Energy and balancing services are currently procured sequentially in separate markets. The objectives are to improve understanding of the pros and cons of a co-optimised system in Great Britain, evaluate efficiency savings from co-optimising energy, response, and reserve products, examine the benefits of locational pricing for ancillary services, and share findings with stakeholders to contribute to the broader REMA discussion on future dispatch mechanisms.  

Benefits

If energy and ancillary services were procured in a single process, we would expect the following benefits: 

  • Market participants would not have to guess which market they would be cleared in. They would not incur opportunity costs.
  • The clearing algorithm chooses which market to allocate each asset to maximise overall social welfare – this means the most valuable assets would be dispatched for the most valuable services, also reducing the overall cost of production.
  • Avoid the ‘herding’ phenomenon, where some markets are illiquid, and others are saturated.
  • No recent international case studies are available to give a sense of potential benefits. One example from the early 2000s is CAISO (Californian Independent System Operator). Prior to introducing co-optimisation, operating reserves were around 10% of annual energy costs. Despite dramatic uplift in intermittent wind generation, operating costs are now around 2% of annual energy costs.
  • Financial: avoided opportunity costs; lower cost of production derived from more efficient allocation of resource. 
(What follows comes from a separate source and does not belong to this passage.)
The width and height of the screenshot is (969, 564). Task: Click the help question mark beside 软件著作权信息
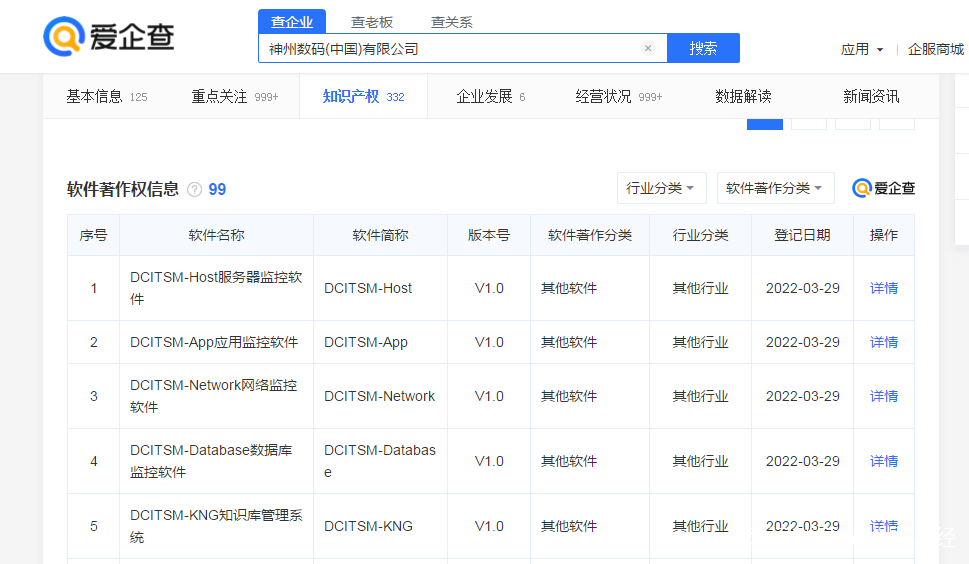[194, 190]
This project will enable the ESO to determine whether:  

  • Co-optimising energy, response and reserve would have realised £xm system-wide savings and £xm consumer savings in 2022.
  • Co-optimising energy, response and reserve could realise £xm system-wide savings and £xm consumer savings from 2023 – 2040. 

This information is central to the debate about central versus self-dispatch for the Department for Energy Security and Net Zero’s (DESNZ)) Review of Electricity Market Arrangements.  

It is also expected that this project will identify avenues for further research, including considerations for compatibility with EU market design and pricing rules of co-optimised markets.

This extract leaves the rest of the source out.